> **REQUEST**
Rewrite the items between the line holding "You are a GUI" and the end of the items, inclusive, as a Markdown table with the columns Number and Text, one numbered row per line and no rows for blank lines. Leave the pictures out of the table.

> **AVAILABLE DATA**
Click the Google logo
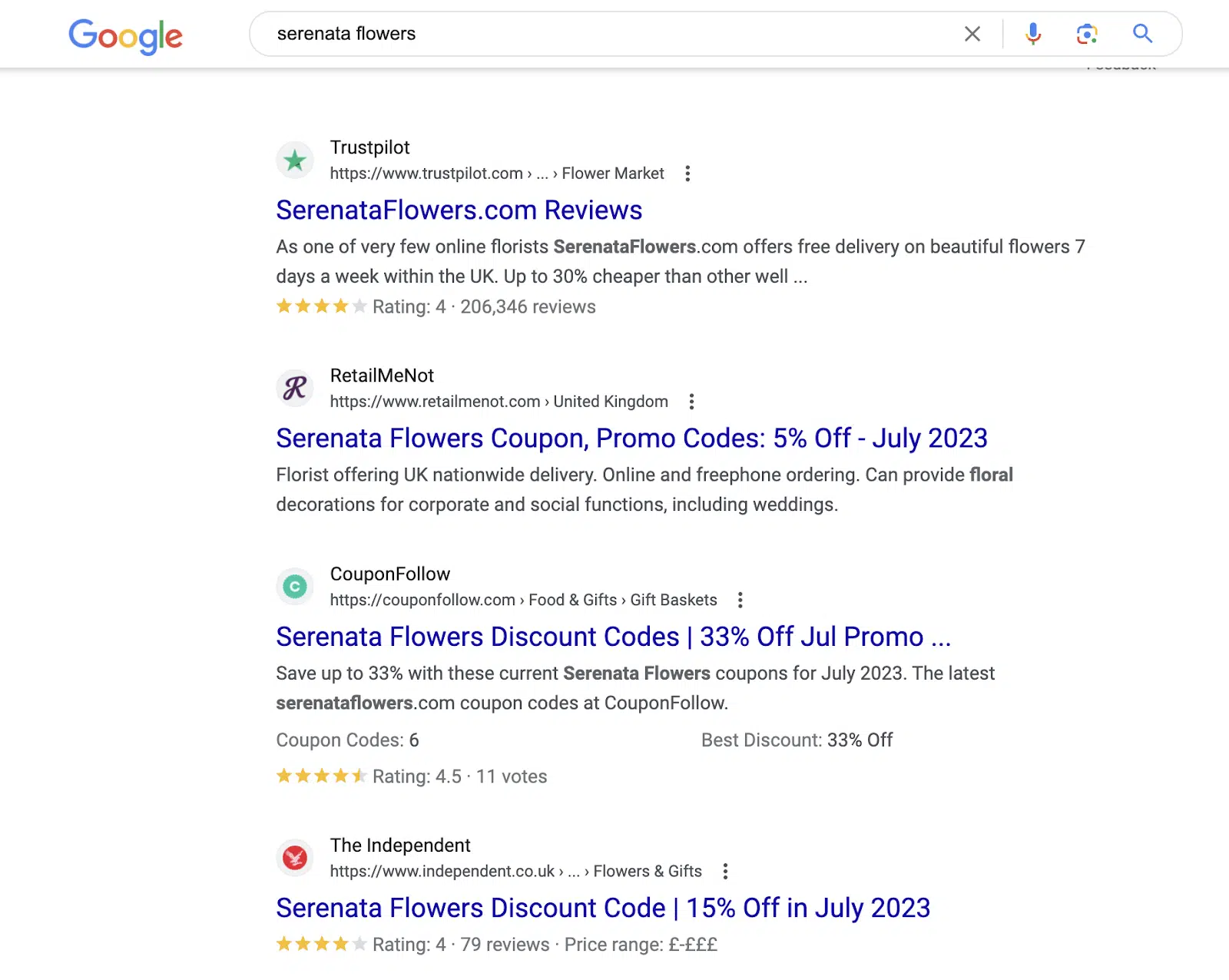1229x980 pixels. 125,35
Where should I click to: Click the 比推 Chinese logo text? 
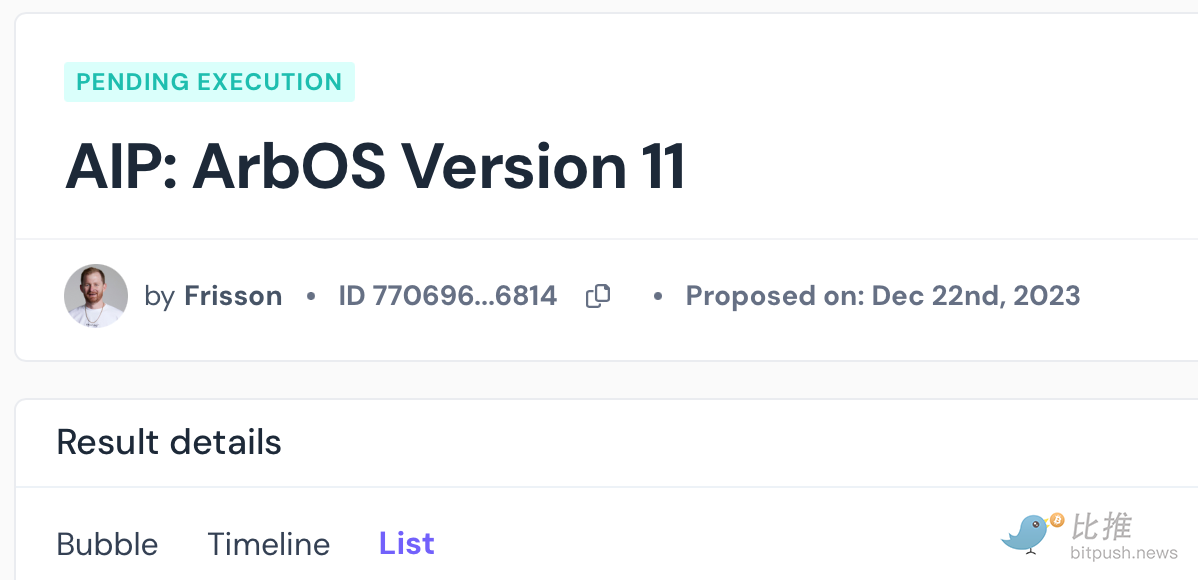pos(1101,525)
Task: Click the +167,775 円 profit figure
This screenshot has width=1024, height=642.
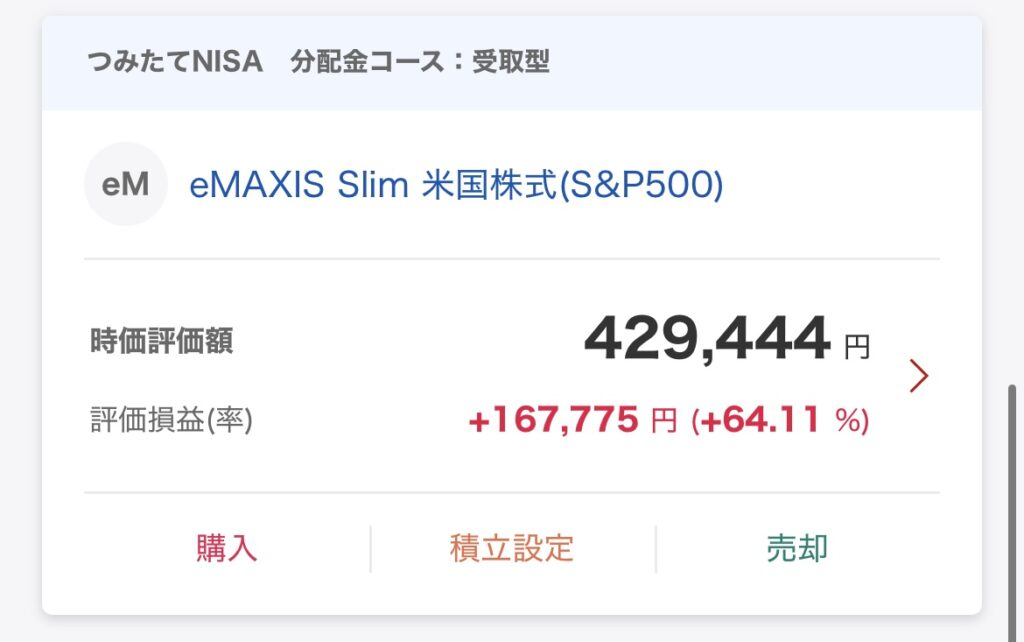Action: click(573, 419)
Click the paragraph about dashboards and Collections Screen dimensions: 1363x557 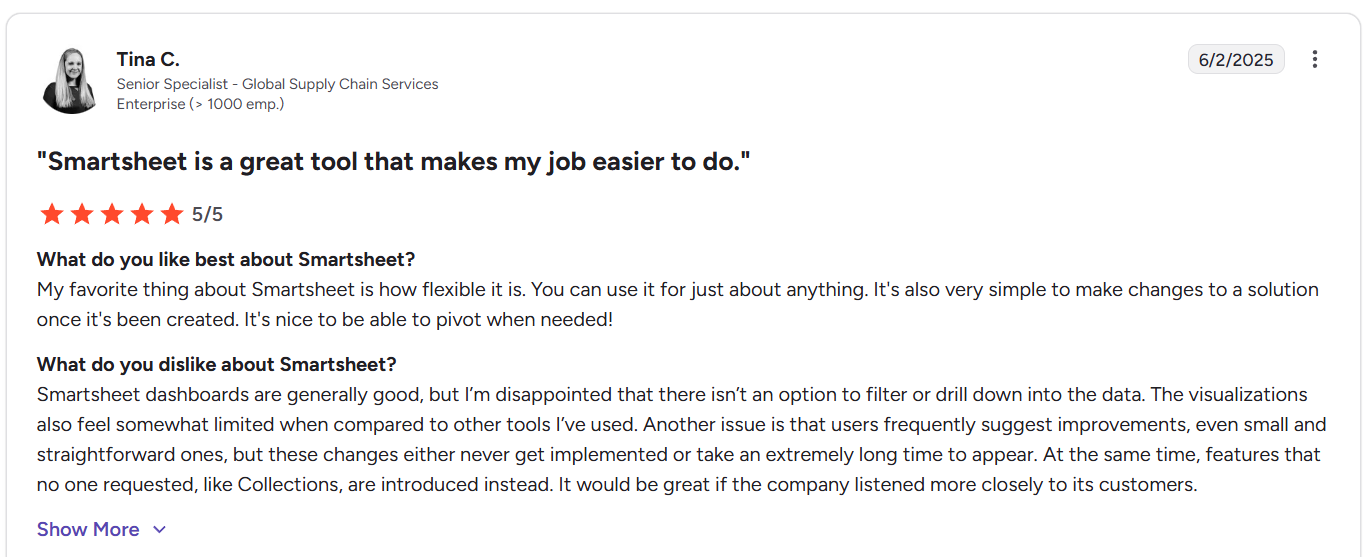[680, 440]
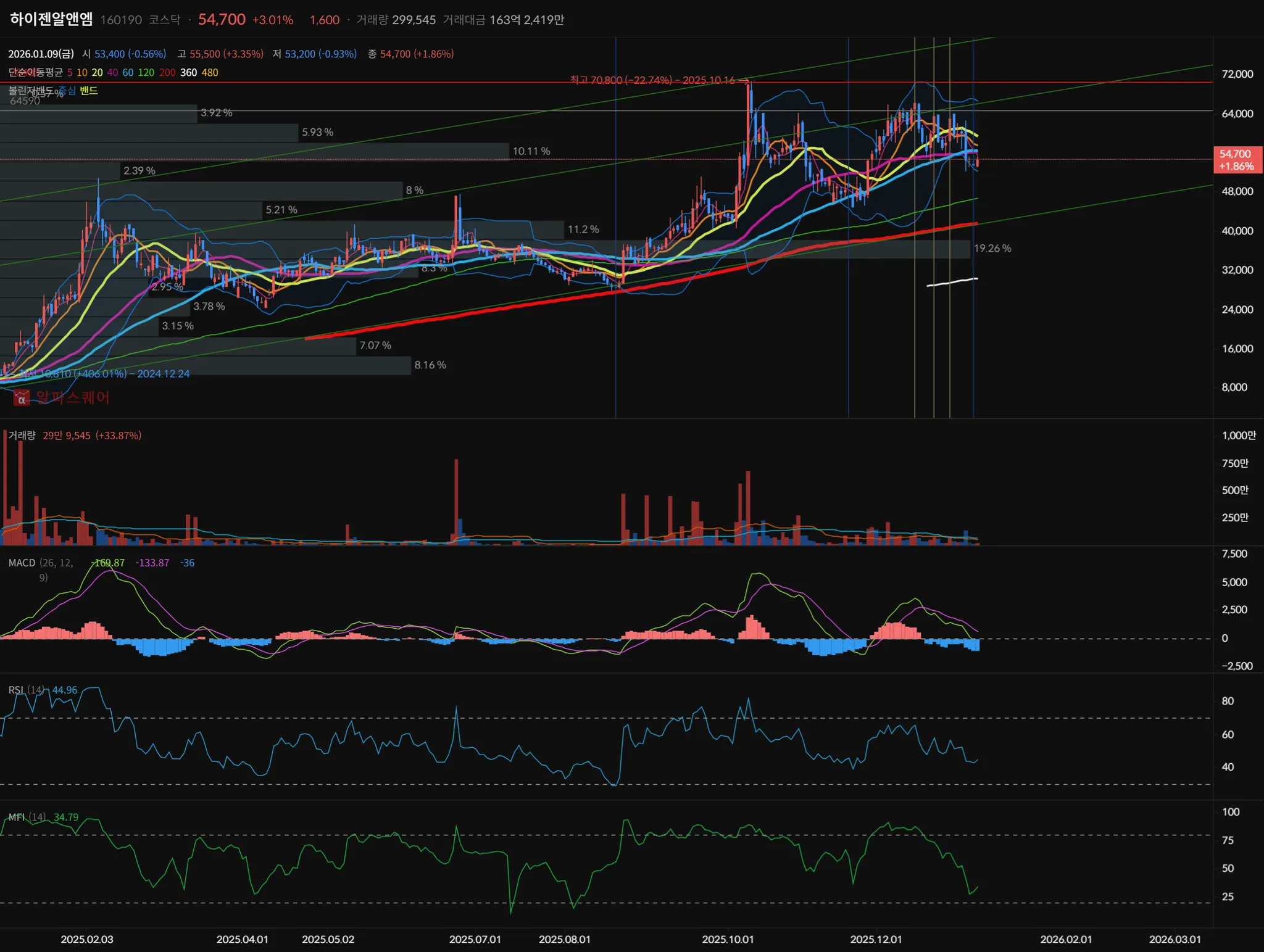Open the 볼린저밴드 indicator label
The image size is (1264, 952).
pos(30,91)
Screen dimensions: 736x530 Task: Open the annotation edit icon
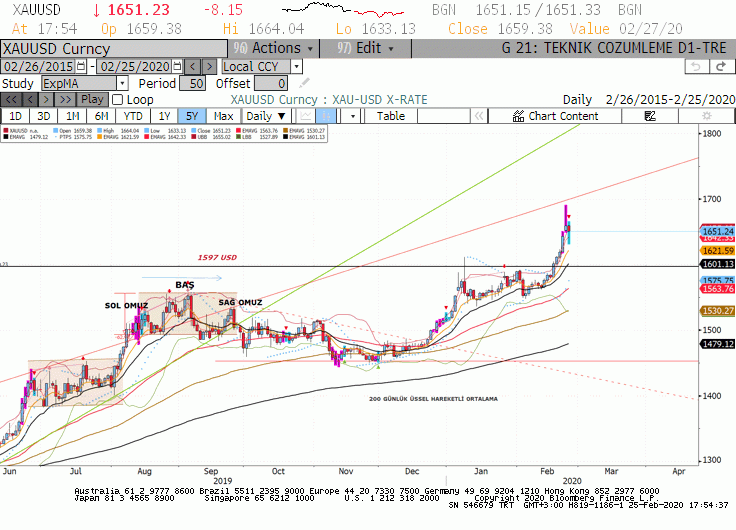(x=650, y=116)
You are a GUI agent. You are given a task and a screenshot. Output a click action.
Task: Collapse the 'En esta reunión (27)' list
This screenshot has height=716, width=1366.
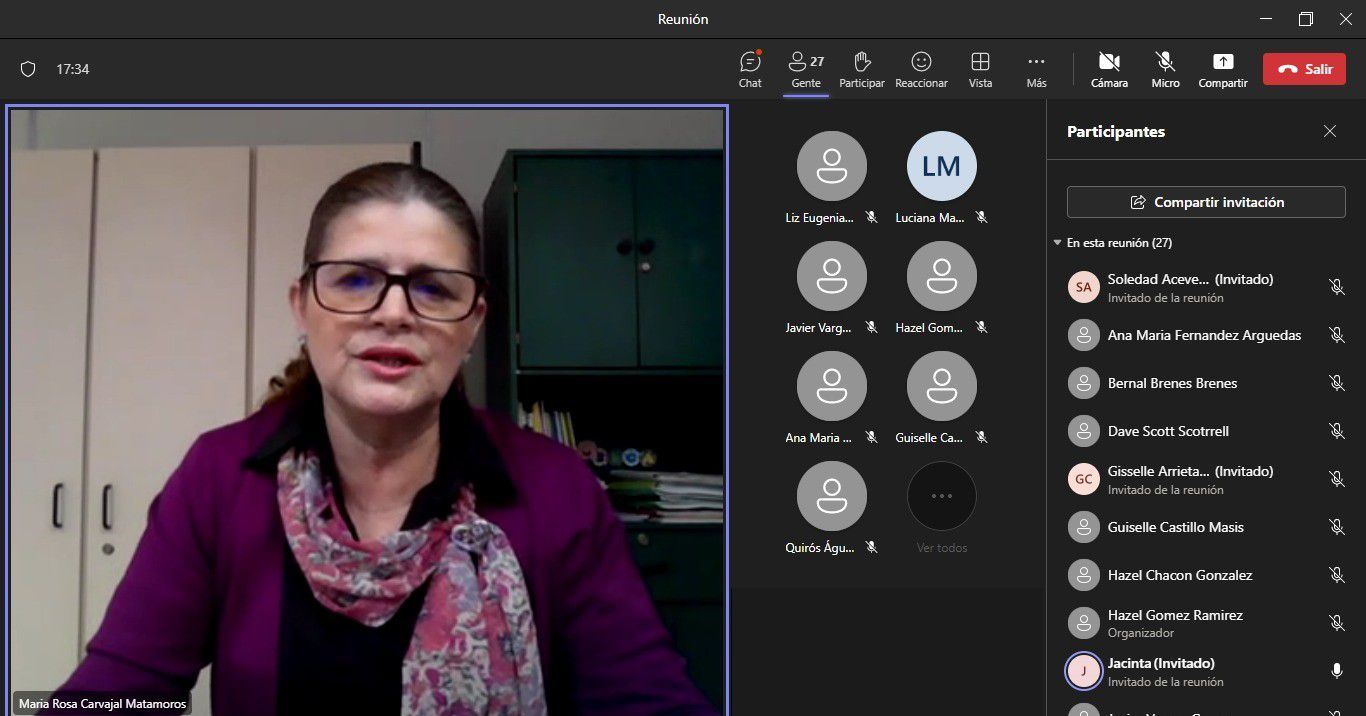1058,243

> **COMPLETE OUTPUT**
| Number | Text |
|---|---|
| 1 | You are a GUI agent. You are given a task and a screenshot. Output a click action. |
| 2 | Task: Collapse the 'En esta reunión (27)' list |
| 3 | This screenshot has height=716, width=1366. |
| 4 | 1058,243 |